_Work required_: Repeat the lines from the one containing "The height and" through the last line of the data, exactly, pictures omitted.

_Supplied data_:
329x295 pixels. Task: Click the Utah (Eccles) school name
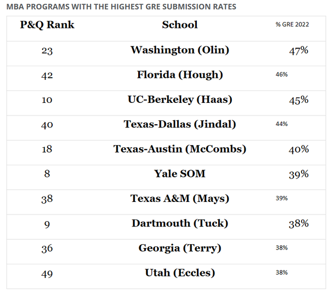pos(180,273)
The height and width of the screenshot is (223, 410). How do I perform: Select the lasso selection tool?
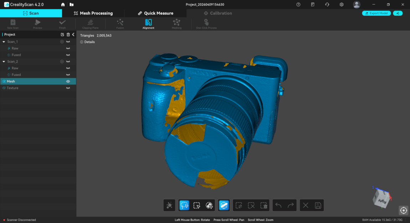(184, 205)
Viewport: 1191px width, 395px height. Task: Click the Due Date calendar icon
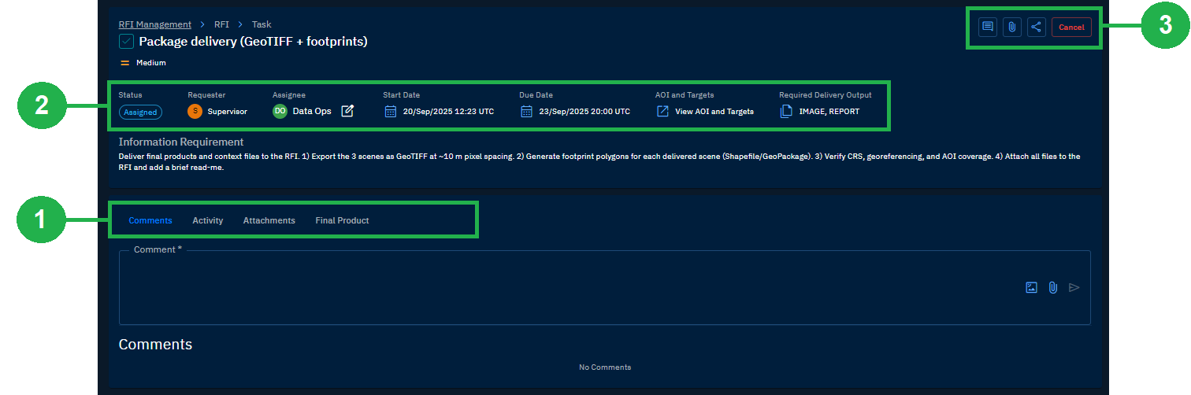[x=527, y=111]
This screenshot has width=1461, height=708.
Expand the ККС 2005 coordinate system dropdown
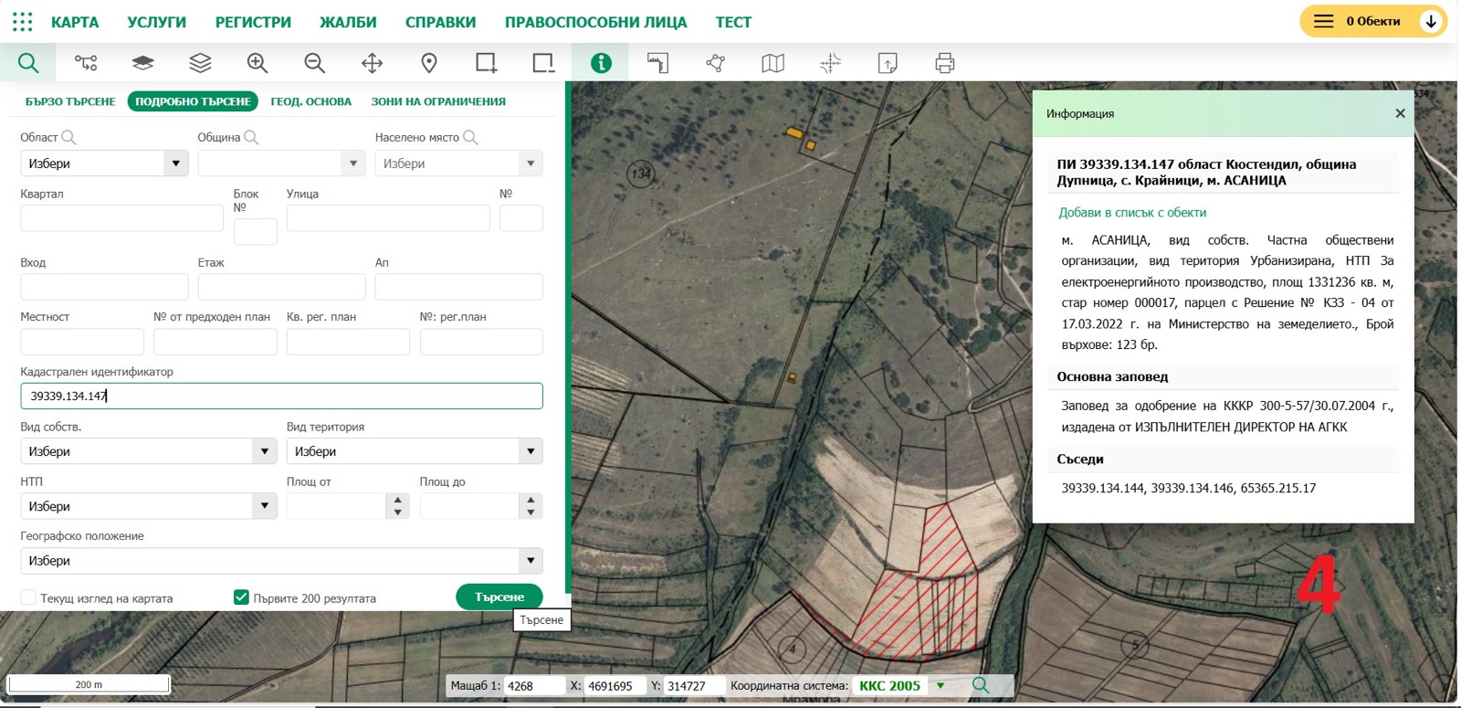[x=941, y=685]
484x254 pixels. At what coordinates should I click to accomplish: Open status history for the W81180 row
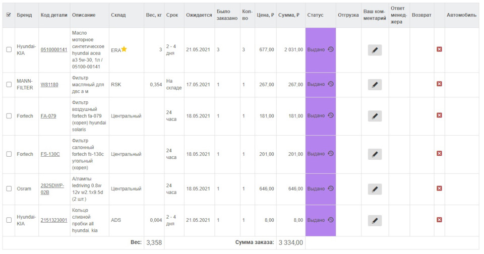[331, 84]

_Task output_:
The height and width of the screenshot is (223, 410). How do I perform: Select the lasso selection tool?
(184, 205)
Viewport: 1191px width, 395px height. Task: Click the Due Date calendar icon
[x=527, y=111]
This screenshot has width=1461, height=708.
Expand the ККС 2005 coordinate system dropdown
[x=941, y=685]
484x254 pixels. At what coordinates should I click to accomplish: Open status history for the W81180 row
[331, 84]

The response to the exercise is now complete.